The Frames: In the Deep Shade
Film Title: The Frames: In the Deep Shade
Director: Conor Masterson
Starring: Glen Hansard, Conor MacConiomare, Rob Bochnik, Graham Hopkins, Joseph Doyle
Running Time: 90 min
No one could listen to The Frames and think “wow, they sound really confrontational or inaccessible”. So quite how they came to polarise the nation into bitter warring tribes is a mystery. Everybody knows at least one person – or 10 – who would lay down their life for The Frames. And conversely, everybody knows at least one person – or 10–- who would like to rush the stage and smash Colm Mac Con Iomaire’s lovely, wistful violin over Glen Hansard’s head.
Conor Masterson’s gorgeous monochrome chronicle of 18 months on tour with The Frames is far too otherworldly to care about such petty squabbles. This is not a concert film, tour diary or complete history. This is an art doc, a pretty collection of flotsam and jetsam: a lonely white horse; Glen belting out The Old Triangle in O’Donoghues; dressing room chatter; crisply recorded live performances; a flock of birds overhead. The film owes almost as much to the contemporary hypno- doc ( Two Years at Sea, La Quattro Volte, Sleep Furiously ) as it does to the average rockumentary.
Debuting director Masterson has created a shapely, bespoke movie around his subject: The Frames, after all, are an art band. When its members speak about music, they do so unabashedly and passionately. As with their live performances, they’re not afraid of earnestness or failure or references to Tai Chi.

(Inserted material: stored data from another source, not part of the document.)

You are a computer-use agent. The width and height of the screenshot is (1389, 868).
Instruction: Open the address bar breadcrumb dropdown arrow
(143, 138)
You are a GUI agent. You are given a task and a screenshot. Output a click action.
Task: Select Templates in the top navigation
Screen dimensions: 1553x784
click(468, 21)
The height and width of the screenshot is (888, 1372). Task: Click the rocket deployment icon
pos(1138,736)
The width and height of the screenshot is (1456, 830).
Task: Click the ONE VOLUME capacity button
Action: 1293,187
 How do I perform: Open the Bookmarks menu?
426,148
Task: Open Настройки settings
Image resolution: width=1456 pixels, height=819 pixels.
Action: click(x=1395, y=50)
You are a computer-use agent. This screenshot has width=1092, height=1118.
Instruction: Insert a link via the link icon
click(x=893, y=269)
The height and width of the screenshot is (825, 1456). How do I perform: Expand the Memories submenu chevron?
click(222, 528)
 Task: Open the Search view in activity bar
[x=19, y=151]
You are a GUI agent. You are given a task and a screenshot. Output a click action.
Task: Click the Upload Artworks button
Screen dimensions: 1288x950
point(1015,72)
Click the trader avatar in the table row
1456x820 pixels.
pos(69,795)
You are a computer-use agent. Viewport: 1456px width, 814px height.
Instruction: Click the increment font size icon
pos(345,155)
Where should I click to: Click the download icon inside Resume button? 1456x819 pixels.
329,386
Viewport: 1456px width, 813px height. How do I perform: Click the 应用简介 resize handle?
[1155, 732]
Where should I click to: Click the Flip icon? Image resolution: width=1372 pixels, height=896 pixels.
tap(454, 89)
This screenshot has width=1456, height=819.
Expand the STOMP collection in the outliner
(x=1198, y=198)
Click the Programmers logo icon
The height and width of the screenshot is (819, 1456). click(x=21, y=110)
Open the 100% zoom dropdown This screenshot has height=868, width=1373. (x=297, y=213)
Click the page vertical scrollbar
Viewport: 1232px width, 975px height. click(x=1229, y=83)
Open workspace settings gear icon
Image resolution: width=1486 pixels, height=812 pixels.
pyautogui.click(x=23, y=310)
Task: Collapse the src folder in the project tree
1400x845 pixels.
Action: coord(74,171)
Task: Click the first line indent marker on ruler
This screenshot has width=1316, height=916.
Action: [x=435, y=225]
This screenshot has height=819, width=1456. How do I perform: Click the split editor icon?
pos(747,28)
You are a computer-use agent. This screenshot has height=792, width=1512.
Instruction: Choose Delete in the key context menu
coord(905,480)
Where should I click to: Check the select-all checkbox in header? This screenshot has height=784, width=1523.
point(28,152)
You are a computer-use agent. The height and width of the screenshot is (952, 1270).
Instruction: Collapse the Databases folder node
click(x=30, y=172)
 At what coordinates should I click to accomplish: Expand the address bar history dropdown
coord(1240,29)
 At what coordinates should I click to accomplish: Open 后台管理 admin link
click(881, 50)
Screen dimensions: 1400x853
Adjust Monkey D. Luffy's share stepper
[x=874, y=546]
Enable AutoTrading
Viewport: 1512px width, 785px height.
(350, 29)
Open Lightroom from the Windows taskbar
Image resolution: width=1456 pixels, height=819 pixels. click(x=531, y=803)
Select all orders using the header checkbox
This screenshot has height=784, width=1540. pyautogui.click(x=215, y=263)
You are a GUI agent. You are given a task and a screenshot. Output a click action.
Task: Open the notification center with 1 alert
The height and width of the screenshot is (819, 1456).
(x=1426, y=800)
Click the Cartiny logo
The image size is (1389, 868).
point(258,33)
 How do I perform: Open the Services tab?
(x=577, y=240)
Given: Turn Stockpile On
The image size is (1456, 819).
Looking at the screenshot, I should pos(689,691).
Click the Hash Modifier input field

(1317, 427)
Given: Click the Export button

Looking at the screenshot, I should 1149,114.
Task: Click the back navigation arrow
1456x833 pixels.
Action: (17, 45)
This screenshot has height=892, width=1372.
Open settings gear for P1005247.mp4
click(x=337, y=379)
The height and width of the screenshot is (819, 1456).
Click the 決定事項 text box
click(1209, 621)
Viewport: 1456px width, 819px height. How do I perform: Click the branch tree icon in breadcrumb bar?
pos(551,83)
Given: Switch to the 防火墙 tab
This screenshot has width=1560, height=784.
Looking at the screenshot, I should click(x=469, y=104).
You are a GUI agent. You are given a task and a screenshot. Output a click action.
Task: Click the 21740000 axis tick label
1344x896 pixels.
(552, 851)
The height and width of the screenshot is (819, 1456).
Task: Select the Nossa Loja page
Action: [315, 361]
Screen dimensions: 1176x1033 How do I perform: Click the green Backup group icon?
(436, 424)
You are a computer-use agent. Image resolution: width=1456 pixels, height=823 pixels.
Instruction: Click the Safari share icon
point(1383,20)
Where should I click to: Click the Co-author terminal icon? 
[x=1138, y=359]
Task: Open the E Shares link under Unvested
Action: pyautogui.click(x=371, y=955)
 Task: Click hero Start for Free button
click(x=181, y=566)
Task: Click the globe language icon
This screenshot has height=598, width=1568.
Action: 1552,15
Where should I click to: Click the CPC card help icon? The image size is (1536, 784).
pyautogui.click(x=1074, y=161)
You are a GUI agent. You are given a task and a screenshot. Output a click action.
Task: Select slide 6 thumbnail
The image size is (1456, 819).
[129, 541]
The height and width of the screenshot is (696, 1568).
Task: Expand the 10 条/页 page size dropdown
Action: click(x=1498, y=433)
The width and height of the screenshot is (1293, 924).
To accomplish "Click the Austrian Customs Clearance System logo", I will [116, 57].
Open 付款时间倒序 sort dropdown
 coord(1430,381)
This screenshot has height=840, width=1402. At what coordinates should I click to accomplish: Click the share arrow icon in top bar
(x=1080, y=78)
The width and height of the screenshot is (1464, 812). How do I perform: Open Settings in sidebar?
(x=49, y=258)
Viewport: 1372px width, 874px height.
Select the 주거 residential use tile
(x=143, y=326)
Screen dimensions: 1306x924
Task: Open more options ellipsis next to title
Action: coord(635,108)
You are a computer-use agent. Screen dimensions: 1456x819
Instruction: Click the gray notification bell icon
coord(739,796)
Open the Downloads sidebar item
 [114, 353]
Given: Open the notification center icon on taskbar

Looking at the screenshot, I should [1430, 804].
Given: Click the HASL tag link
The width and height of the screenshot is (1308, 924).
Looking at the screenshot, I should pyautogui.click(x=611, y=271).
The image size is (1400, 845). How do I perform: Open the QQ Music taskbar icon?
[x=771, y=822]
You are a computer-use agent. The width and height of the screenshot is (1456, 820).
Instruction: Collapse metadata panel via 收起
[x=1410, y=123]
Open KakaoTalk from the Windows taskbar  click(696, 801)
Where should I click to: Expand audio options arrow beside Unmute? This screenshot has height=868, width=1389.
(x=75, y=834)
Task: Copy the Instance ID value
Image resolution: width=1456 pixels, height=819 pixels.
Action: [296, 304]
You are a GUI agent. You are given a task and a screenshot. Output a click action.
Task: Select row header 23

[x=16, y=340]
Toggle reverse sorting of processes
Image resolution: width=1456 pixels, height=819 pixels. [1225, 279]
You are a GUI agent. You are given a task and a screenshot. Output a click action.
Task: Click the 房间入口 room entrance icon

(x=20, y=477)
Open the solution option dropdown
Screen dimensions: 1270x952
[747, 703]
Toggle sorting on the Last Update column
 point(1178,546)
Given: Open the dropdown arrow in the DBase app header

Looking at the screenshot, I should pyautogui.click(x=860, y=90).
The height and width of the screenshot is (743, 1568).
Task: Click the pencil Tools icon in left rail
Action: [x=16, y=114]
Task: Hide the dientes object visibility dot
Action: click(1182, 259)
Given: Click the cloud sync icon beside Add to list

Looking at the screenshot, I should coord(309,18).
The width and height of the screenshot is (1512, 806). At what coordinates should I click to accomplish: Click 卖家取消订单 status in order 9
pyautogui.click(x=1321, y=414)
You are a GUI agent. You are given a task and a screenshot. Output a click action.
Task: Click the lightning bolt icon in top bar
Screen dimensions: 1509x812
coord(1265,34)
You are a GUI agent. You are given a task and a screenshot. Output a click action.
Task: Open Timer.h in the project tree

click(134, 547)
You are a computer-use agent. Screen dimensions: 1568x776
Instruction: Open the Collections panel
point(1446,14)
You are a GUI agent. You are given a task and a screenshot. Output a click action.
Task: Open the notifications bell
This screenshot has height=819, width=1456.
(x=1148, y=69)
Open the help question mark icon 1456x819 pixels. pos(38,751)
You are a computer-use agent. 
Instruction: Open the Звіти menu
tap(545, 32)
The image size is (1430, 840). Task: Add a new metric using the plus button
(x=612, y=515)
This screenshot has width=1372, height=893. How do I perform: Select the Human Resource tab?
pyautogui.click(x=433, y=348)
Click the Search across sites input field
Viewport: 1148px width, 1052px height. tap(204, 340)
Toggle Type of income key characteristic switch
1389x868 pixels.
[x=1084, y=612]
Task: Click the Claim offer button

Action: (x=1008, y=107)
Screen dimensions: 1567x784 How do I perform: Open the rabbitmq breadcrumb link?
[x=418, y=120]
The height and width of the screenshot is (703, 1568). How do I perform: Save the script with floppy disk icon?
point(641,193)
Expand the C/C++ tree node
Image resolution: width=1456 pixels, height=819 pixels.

If you’ve never happened on Glen Hansard before, we can’t think of a better place to start than his account, on camera, of realising the importance of his art: “My heart got broken,” recalls the front-man. “First time it ever happened. I was 21 and I turned on the radio one day and suddenly everything I knew about music was turned on its fucking head. It went straight through me like a spear.”
Fans will surely relish such honest banter and dreamy mantras, such as: “Music is a solvent to the glue that makes our hearts unreceptive.” Non-fans are unlikely to drink the available Kool Aid.
And that’s just fine. Music documentaries are a tough sell right now, but if anyone can fill cinemas, The Frames travelling army can. Let them know, won’t you?